O setor de Turismo e Lazer em Portugal manterá uma trajetória de crescimento acelerado em 2026, com uma temperatura de mercado “Hot”. Impulsionado por investimentos estrangeiros e por uma estratégia nacional focada na sustentabilidade e na digitalização, o setor está a redefinir-se, atraindo viajantes mais exigentes e expandindo-se para regiões menos exploradas. No entanto, a escassez de talento qualificado e a dificuldade em gerir processos de recrutamento ágeis continuam a ser os principais desafios, revela a mais recente análise do Guia Hays 2026.
“O Turismo e Lazer estão a viver uma transformação profunda em Portugal. A sustentabilidade, a digitalização e a descentralização estão a criar novas oportunidades de crescimento, mas também a aumentar a exigência na atração de talento qualificado. Em 2026, as empresas que conseguirem alinhar estes três pilares com uma proposta de valor forte para os profissionais serão as que vão liderar o setor”, afirma Patrícia Machado, Team Manager na Hays Portugal.
Após um 2025 “Fervente”, marcado por um crescimento expressivo e pela diversificação da oferta, 2026 será um ano de consolidação desta nova realidade. O foco estará em perfis cada vez mais especializados, com competências em gestão estratégica, marketing digital e operação em ambientes multiculturais.
Três tendências-chave irão moldar o futuro do Turismo e Lazer em Portugal:
- Sustentabilidade Ambiental como prioridade estratégica: A exigência por práticas sustentáveis irá reforçar a procura por profissionais com conhecimento em gestão ambiental, certificações ecológicas e comunicação de impacto. A sustentabilidade deixa de ser um nicho para se tornar um pilar central da estratégia do setor.
- Digitalização da experiência turística: A aposta em soluções digitais para a personalização da jornada do cliente será crucial. A valorização de perfis com competências em Inteligência Artificial (IA), CRM e marketing digital será uma consequência direta desta tendência, com o objetivo de criar experiências mais ricas e personalizadas.
- Descentralização do turismo e quebra da sazonalidade: A expansão para regiões menos exploradas e a consolidação do turismo “todo o ano” exigirão equipas ágeis, com capacidade de adaptação a diferentes contextos operacionais e culturais. Isto irá impulsionar a procura por profissionais versáteis e com forte capacidade de liderança.

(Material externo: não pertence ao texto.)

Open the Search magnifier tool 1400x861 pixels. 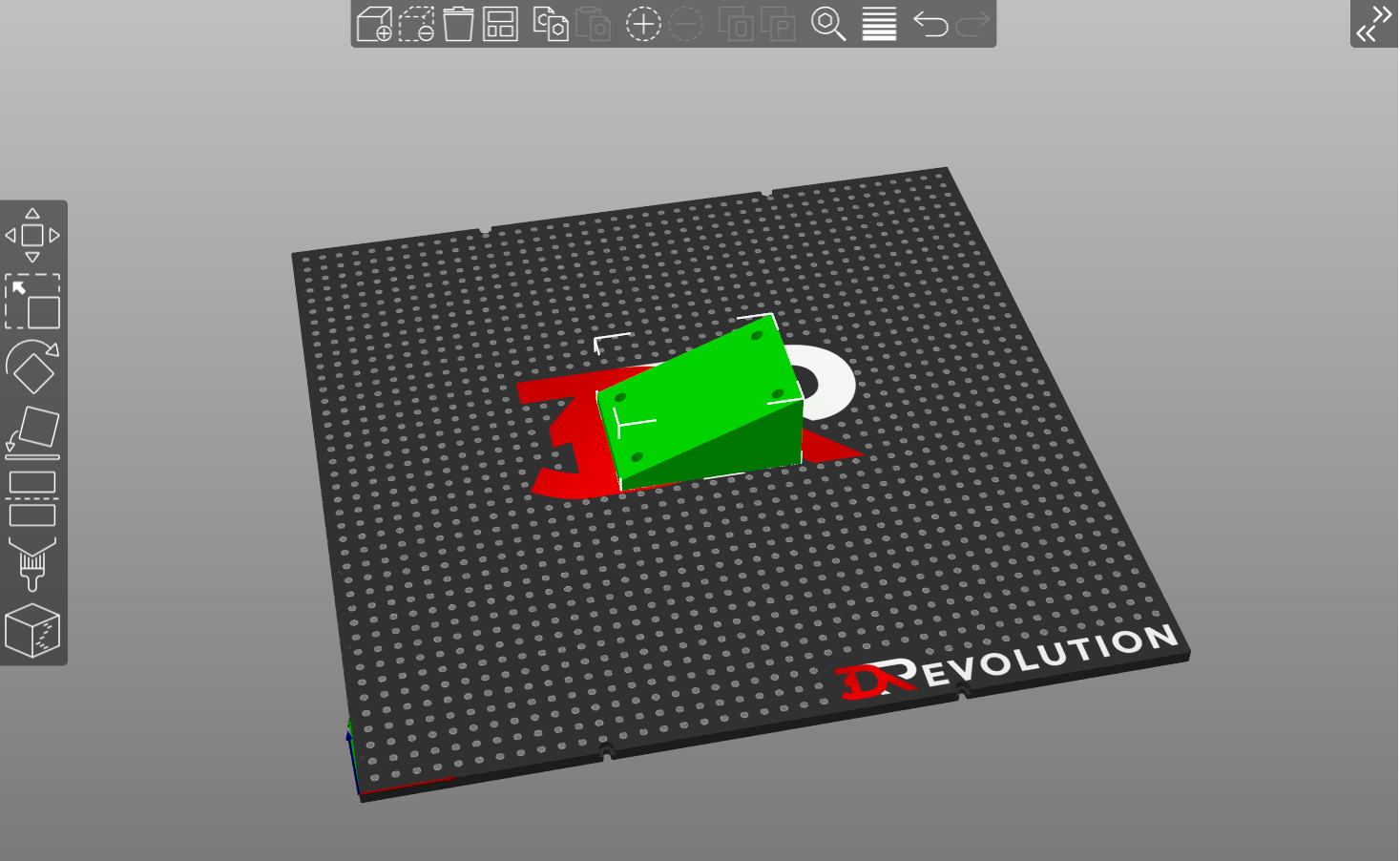828,24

Procura de talento e competências chave
A procura irá focar-se em perfis de liderança e especialistas capazes de responder à crescente sofisticação do setor. A escassez de talento, especialmente em funções operacionais críticas como a de Governanta, continuará a ser um desafio. Os perfis mais procurados em 2026 são: Hotel Manager, Chefe de Cozinha, Sales Manager e Marketing Manager.
As competências mais valorizadas para se destacar no setor em 2026 são:
- Hard Skills: Competências de IA, CRM e marketing digital serão cada vez mais importantes para a personalização da experiência do cliente.

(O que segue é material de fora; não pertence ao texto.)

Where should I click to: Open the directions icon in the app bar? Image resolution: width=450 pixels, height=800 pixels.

- Soft Skills: Inteligência emocional e comunicação são fundamentais para a gestão de equipas e para a interação com clientes cada vez mais exigentes.
- Idiomas: A fluência em Inglês, Espanhol e Francês continua a ser essencial.
Perspetivas de salários e benefícios
Prevê-se um aumento salarial significativo em 2026, como resposta à dificuldade em atrair talento verificada em 2025. No entanto, os benefícios deverão manter-se estáveis, refletindo as limitações estruturais do setor. Urge que as unidades hoteleiras desenvolvam uma Proposta de Valor ao Colaborador (EVP) sólida para conseguir atrair e reter talento.
O que surpreendeu o mercado
Em 2025, a baixa disponibilidade dos candidatos para mudança profissional surpreendeu o setor, dificultando e prolongando os processos de recrutamento. Em contrapartida, esperava-se que a digitalização dos processos operacionais em hotelaria tivesse um impacto transformador, mas essa evolução foi mais lenta e menos disruptiva do que o previsto.